▸ **Reading text**:
Mulder C, Den Hollander HA, Hendriks AJ - PLoS ONE (2008)

Bottom Line: Overall higher biomasses of invertebrates occur in grasslands, and all larger soil organisms differed remarkably.Strong statistical evidence supports a hypothesis explaining from an allometric perspective how the faunal biomass distribution and the energetic flux are affected by livestock, nutrient availability and land use.Our aim is to propose faunal biomass flux and biomass distribution as quantitative descriptors of soil community composition and function, and to illustrate the application of these allometric indicators to soil systems.

View Article: PubMed Central - PubMed

Affiliation: Department of Ecology, National Institute for Public Health and the Environment, RIVM-LER, Bilthoven, The Netherlands. Christian.Mulder@rivm.nl

ABSTRACT

Background: Living soil invertebrates provide a universal currency for quality that integrates physical and chemical variables with biogeography as the invertebrates reflect their habitat and most ecological changes occurring therein. The specific goal was the identification of "reference" states for soil sustainability and ecosystem functioning in grazed vs. ungrazed sites.

▸ **Raw data**:

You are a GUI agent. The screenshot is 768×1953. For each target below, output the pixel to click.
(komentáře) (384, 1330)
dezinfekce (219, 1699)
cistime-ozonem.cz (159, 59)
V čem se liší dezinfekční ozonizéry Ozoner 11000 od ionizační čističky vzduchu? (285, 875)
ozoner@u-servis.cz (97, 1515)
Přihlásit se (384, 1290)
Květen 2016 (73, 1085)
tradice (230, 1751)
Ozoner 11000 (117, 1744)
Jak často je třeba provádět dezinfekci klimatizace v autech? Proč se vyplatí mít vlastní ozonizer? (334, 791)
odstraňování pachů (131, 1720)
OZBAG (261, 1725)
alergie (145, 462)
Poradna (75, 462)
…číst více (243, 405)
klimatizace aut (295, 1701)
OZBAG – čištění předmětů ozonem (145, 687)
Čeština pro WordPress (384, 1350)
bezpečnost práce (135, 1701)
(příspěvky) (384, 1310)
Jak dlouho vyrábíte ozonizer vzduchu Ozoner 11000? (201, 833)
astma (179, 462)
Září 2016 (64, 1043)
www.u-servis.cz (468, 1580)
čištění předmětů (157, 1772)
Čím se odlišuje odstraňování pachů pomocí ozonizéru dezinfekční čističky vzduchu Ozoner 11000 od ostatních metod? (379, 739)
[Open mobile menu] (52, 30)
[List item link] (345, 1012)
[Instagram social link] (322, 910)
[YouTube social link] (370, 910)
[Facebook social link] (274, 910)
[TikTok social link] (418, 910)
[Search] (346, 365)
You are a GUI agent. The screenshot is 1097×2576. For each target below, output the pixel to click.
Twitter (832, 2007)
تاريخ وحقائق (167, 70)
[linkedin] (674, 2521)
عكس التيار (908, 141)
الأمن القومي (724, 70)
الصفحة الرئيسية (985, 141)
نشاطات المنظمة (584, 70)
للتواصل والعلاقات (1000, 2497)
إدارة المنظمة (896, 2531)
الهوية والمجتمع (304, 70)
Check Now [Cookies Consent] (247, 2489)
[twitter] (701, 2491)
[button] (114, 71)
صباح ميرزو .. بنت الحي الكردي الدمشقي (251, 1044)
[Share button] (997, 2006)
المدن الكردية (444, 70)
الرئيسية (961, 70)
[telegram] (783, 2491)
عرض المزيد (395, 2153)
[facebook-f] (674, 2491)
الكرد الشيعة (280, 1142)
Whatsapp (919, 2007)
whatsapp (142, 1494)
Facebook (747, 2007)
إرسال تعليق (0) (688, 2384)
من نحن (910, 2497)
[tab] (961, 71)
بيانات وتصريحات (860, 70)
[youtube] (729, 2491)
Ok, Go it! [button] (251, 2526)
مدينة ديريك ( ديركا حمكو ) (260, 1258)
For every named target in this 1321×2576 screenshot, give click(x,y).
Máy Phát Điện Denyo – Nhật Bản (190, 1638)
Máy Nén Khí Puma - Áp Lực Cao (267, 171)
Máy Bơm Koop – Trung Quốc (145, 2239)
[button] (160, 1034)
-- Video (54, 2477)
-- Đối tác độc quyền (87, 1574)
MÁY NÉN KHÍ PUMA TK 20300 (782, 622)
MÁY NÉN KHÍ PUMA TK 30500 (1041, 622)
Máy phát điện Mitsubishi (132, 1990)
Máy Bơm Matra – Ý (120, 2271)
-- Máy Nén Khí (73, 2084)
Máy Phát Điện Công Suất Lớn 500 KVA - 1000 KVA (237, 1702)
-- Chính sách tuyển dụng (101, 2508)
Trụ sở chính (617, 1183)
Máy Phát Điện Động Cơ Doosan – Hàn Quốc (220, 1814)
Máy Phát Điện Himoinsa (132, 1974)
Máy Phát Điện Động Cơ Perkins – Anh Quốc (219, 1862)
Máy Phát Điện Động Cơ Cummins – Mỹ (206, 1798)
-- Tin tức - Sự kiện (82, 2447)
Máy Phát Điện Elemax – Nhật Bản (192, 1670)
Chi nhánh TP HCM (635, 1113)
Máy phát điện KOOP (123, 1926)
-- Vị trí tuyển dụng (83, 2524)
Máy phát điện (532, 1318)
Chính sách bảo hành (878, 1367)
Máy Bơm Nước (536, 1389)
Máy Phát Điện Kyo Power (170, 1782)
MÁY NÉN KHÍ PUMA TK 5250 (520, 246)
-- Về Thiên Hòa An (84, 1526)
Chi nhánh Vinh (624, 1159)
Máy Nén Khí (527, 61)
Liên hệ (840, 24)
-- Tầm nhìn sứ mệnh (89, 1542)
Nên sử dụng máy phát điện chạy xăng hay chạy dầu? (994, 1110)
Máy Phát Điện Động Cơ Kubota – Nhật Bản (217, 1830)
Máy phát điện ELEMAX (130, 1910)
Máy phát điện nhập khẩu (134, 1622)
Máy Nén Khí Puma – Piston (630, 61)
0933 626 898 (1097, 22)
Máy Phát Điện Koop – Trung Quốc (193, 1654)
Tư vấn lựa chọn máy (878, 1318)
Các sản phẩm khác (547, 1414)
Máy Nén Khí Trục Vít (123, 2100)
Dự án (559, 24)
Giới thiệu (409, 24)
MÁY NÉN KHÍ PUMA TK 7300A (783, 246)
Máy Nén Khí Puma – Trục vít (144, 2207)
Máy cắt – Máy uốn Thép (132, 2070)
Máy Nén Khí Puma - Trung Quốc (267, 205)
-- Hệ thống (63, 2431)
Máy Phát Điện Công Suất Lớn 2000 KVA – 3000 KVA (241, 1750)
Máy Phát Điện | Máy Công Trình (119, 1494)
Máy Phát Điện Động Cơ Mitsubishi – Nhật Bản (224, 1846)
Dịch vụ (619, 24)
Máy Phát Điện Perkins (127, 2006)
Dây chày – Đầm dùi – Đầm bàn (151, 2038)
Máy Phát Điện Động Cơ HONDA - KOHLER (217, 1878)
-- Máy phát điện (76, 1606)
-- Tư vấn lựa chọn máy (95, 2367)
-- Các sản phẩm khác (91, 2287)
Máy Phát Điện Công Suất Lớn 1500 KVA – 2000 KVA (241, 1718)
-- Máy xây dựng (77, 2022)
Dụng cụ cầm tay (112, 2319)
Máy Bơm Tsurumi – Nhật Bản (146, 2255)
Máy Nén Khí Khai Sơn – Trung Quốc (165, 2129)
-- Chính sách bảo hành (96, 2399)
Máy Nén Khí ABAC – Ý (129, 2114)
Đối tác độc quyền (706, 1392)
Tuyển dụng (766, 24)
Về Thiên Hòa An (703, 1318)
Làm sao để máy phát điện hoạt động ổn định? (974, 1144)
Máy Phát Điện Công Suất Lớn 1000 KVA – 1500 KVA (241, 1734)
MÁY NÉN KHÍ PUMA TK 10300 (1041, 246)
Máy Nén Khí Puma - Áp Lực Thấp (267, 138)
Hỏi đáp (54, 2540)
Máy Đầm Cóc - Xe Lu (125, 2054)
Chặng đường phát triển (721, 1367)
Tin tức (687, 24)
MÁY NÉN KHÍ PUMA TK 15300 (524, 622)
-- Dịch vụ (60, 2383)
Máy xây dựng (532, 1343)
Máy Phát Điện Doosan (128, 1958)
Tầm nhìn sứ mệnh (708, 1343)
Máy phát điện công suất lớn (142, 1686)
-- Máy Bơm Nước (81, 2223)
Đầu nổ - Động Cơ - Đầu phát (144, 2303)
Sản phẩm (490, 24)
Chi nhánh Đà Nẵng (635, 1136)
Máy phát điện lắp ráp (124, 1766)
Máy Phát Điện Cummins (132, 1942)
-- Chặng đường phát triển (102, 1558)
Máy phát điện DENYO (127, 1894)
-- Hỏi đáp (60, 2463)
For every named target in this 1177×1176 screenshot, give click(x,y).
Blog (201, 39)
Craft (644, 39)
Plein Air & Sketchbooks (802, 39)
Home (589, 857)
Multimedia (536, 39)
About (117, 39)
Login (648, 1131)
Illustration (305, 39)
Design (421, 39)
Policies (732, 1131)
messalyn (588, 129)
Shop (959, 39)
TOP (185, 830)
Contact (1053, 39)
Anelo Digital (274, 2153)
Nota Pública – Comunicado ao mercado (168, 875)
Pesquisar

▸ **What this task involves**: In the soil invertebrate article summary above the rows, where do overall higher biomasses of invertebrates occur?

▸ **Output for this task**: In grasslands.